Junto a isso, sabemos que as estruturas de saúde essenciais padecem, há algum tempo, da dura e complexa realidade de um sucateamento de várias frentes de trabalho, fazendo parte deste cenário os setores e serviços que atuam na saúde mental da população.
Além de um histórico de cortes empregatícios e mutilações de vínculos terapêuticos, assistimos a um crescente desmanche e desarticulação da assistência à saúde mental.

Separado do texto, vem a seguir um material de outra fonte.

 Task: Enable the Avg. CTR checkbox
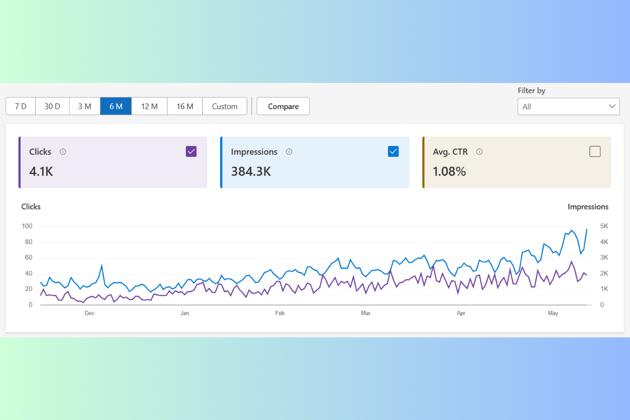[x=595, y=152]
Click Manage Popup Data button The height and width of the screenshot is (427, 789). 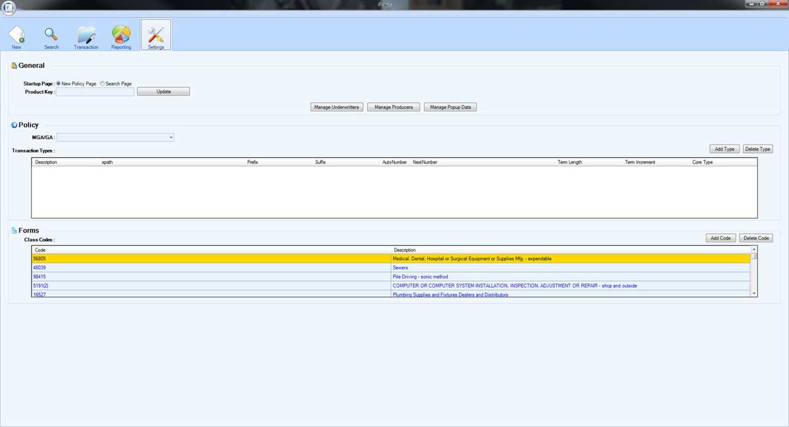pyautogui.click(x=450, y=107)
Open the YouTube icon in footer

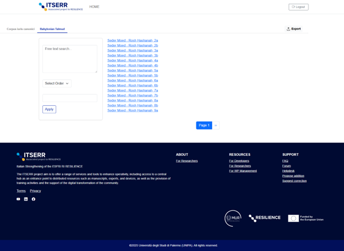(x=18, y=199)
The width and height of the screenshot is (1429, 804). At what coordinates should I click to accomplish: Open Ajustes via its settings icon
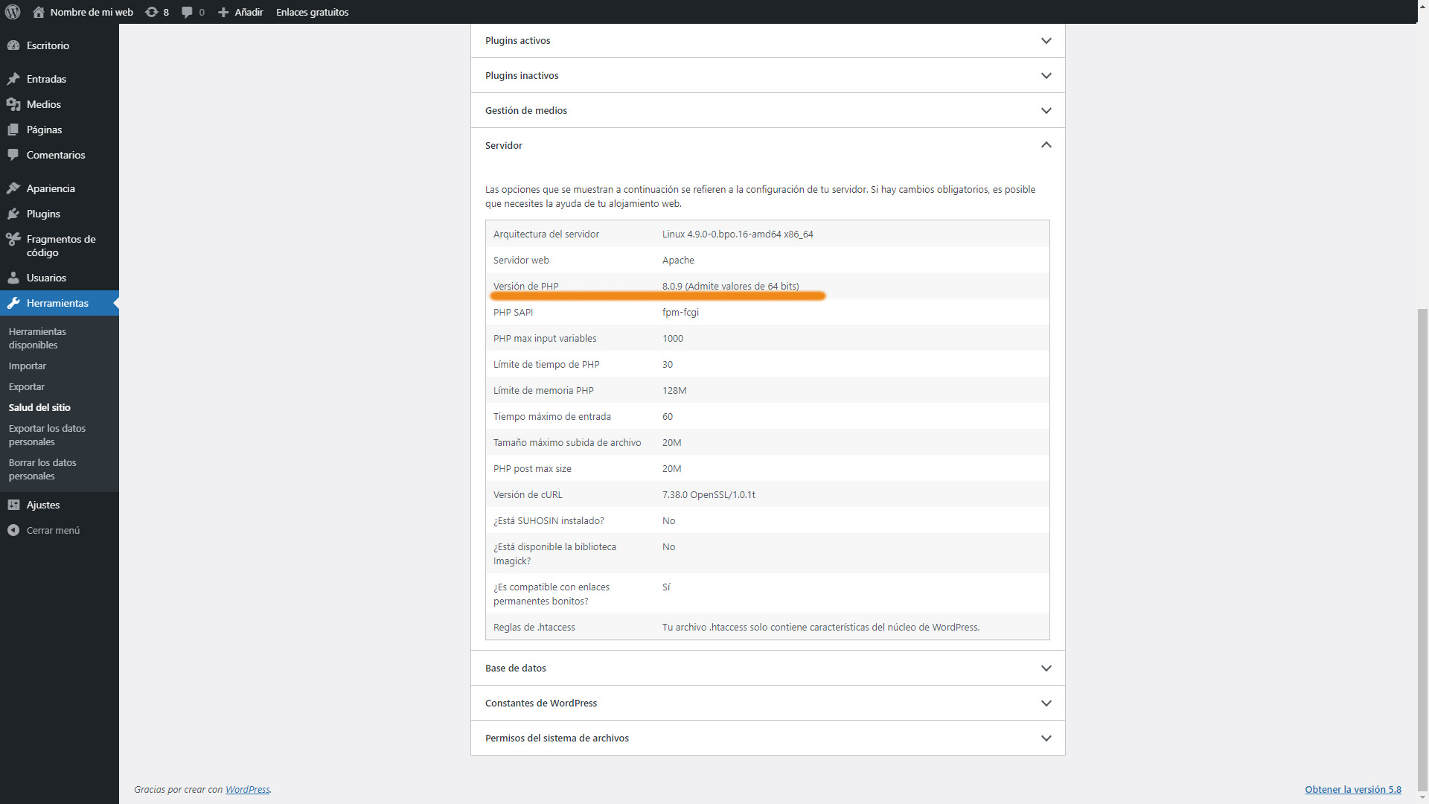click(x=14, y=505)
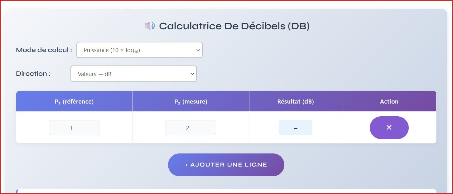Viewport: 453px width, 194px height.
Task: Expand the Puissance (10 × log₁₀) selector
Action: (x=139, y=50)
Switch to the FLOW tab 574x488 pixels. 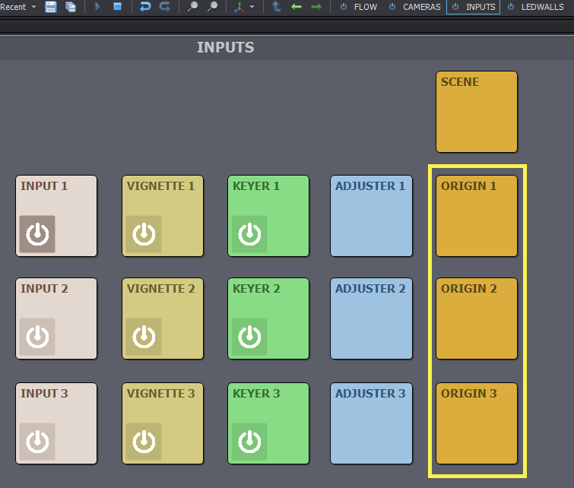click(358, 7)
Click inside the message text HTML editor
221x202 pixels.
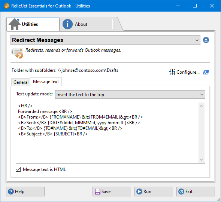pos(108,132)
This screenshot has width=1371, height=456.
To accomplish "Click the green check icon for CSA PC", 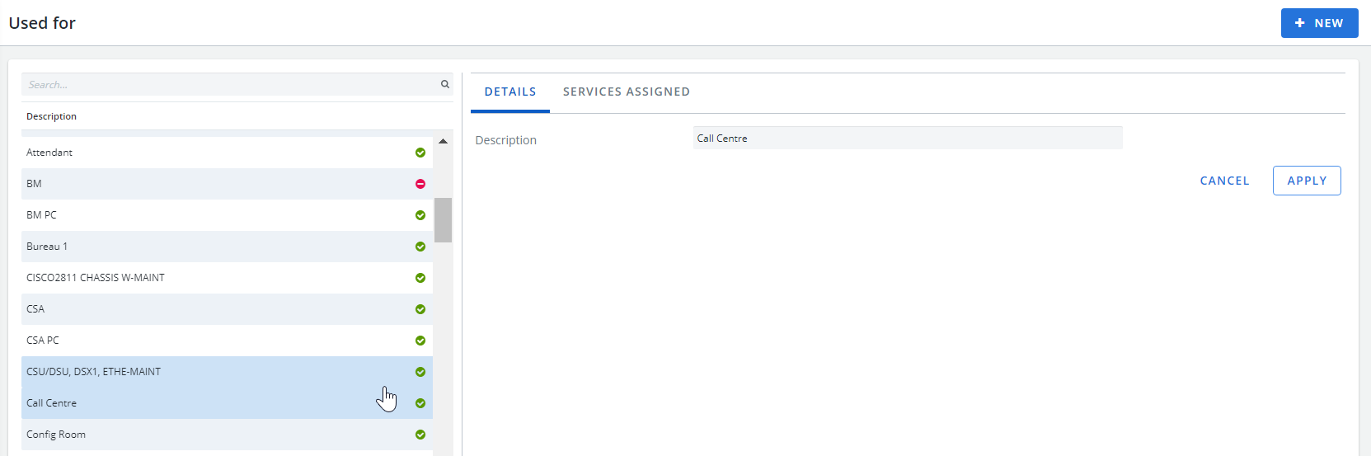I will pos(420,341).
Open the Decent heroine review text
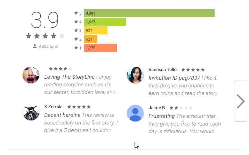 click(81, 122)
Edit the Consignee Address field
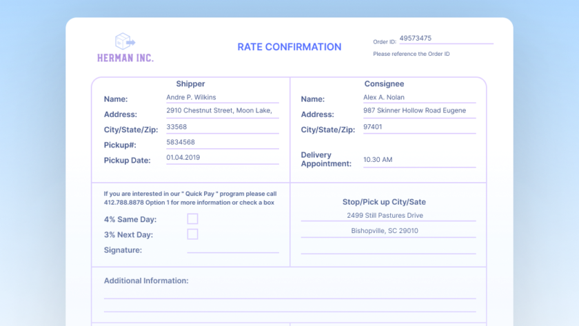 [419, 110]
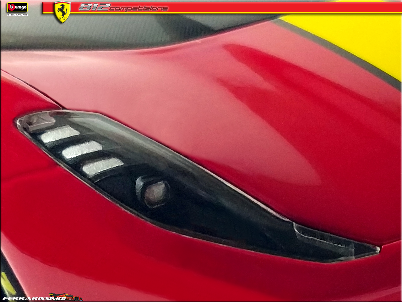Screen dimensions: 402x302
Task: Click the empty red banner stripe
Action: [x=283, y=8]
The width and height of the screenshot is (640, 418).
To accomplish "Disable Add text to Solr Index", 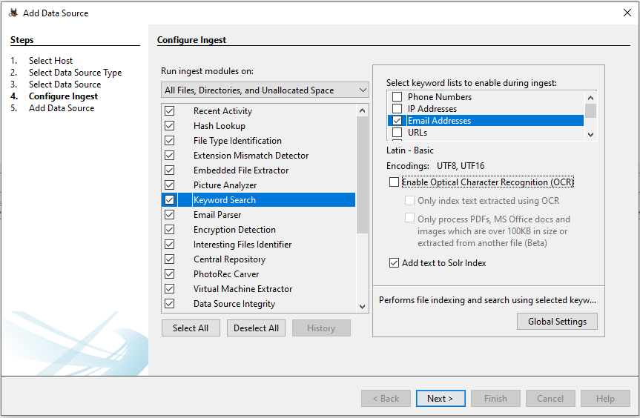I will 394,263.
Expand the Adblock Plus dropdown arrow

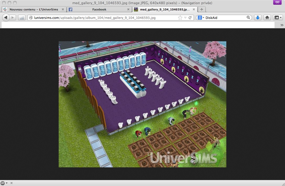(x=7, y=183)
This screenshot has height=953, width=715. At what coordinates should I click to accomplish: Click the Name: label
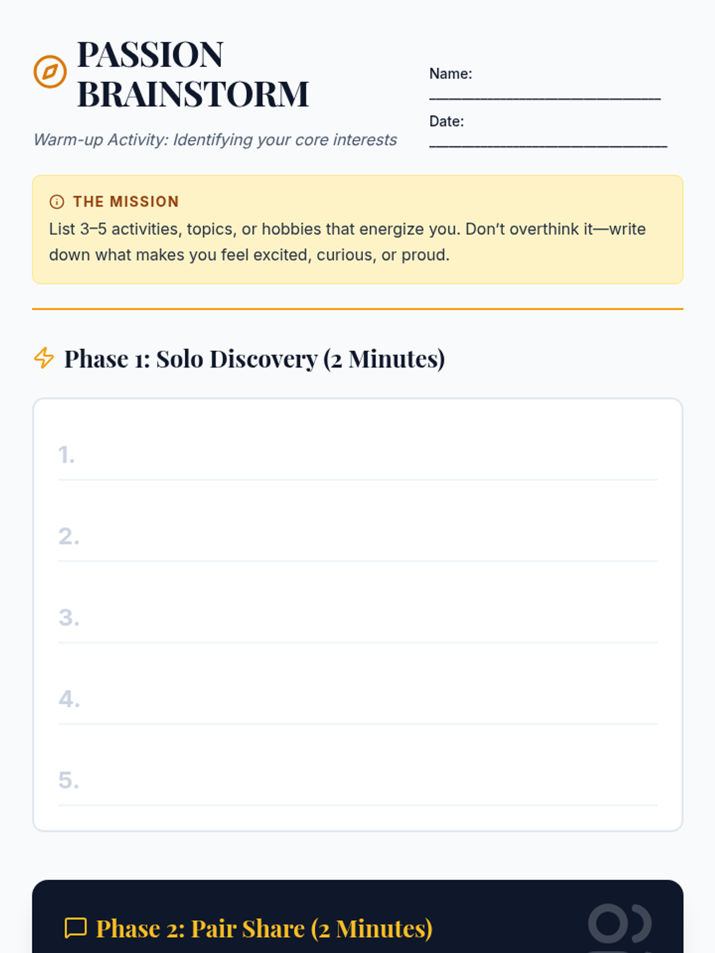pos(450,74)
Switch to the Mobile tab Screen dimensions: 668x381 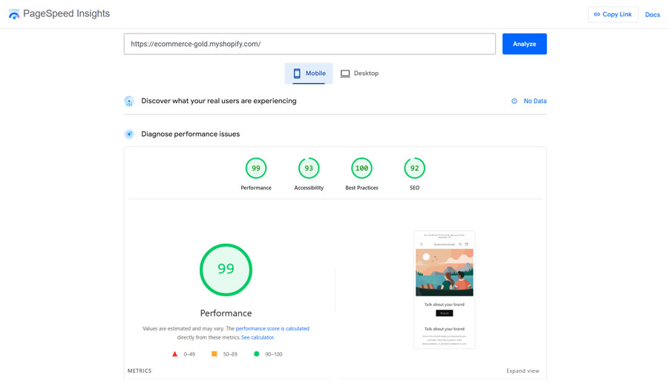(309, 74)
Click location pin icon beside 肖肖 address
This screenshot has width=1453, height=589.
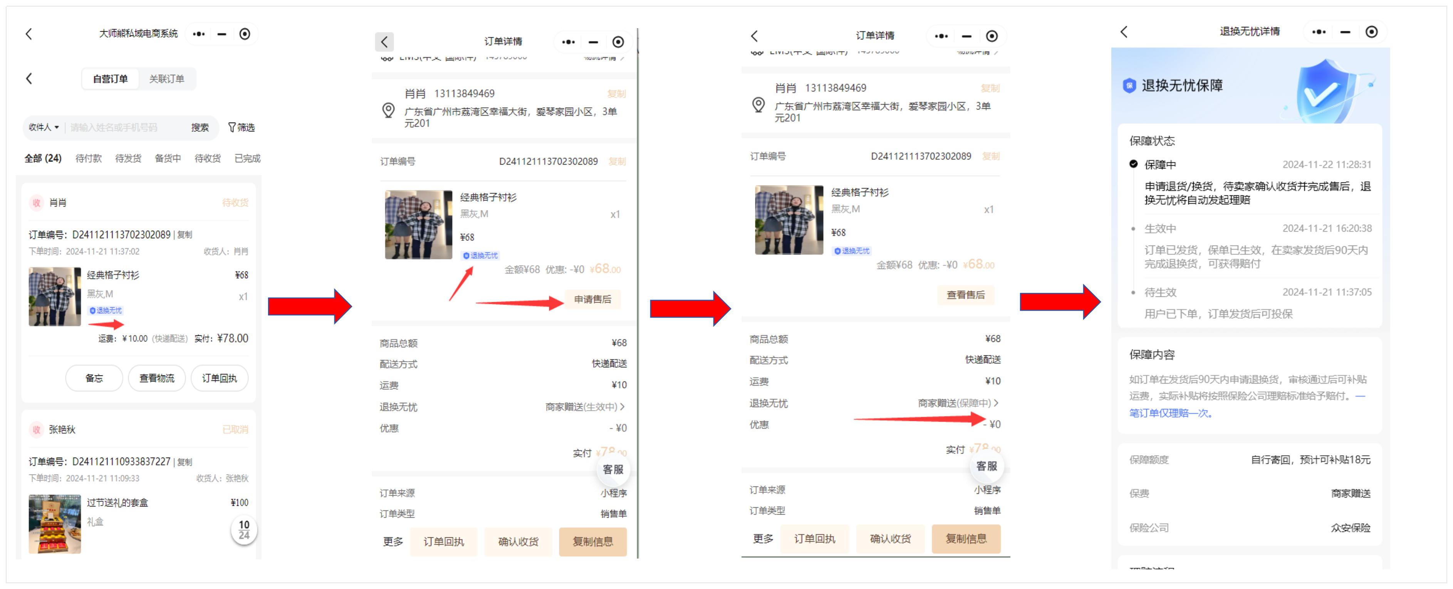(x=389, y=110)
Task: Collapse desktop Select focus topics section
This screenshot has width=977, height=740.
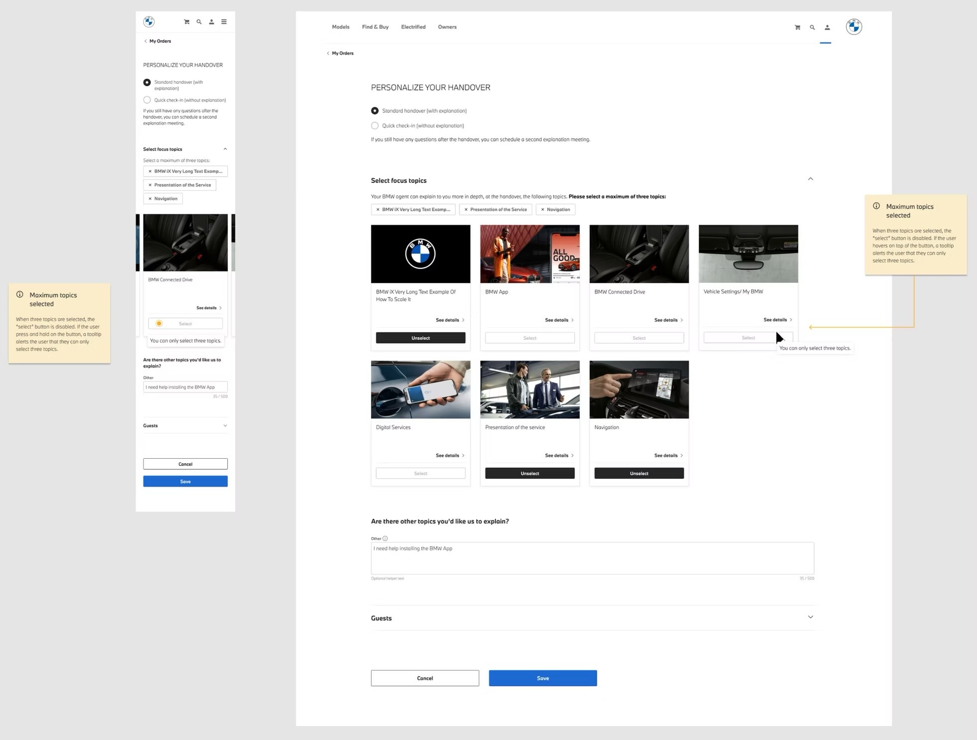Action: 810,179
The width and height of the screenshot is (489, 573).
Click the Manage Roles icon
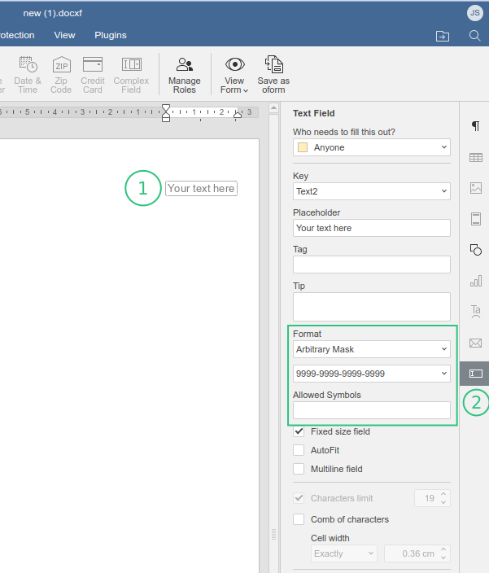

Vemos nuances ideológicas e administrativas que privilegiam transtornos codificáveis, medicalização da subjetividade e das relações e vivemos com as demandas e formas possíveis de atendê-las e com a constante necessidade de alinhar a clínica e o discurso administrativo.
Diante da realidade caótica que nos cerca e frente à necessidade de isolamento social, visando minimizar a perda de vidas, fomos levados a buscar outras formas de estar juntos e fazer nossa clínica. Vivemos um impasse com relação à própria sobrevivência e a sobrevivência de nossos serviços. Descobrimos, então, novas maneiras de compensar a ausência física do outro, seja nos contatos sociais ou profissionais.
Em nosso serviço público de atendimento em saúde mental vinculado a um contexto médico hospitalar, após um momento de descontinuidade para reflexão e planejamento, passamos a assistir nossos pacientes a partir da modalidade de atendimento on-line – modalidade de atendimento e assistência que se mostrou possível diante da realidade da pandemia – com adesão significativa das famílias. Começamos a efetuar chamadas de vídeo via aplicativos, já que estas eram a ferramenta de que dispúnhamos e, também, passamos a fazer reuniões clínicas on-line para discussão de casos e troca de experiências sobre as possibilidades que este novo dispositivo clínico nos provocava e ensinava.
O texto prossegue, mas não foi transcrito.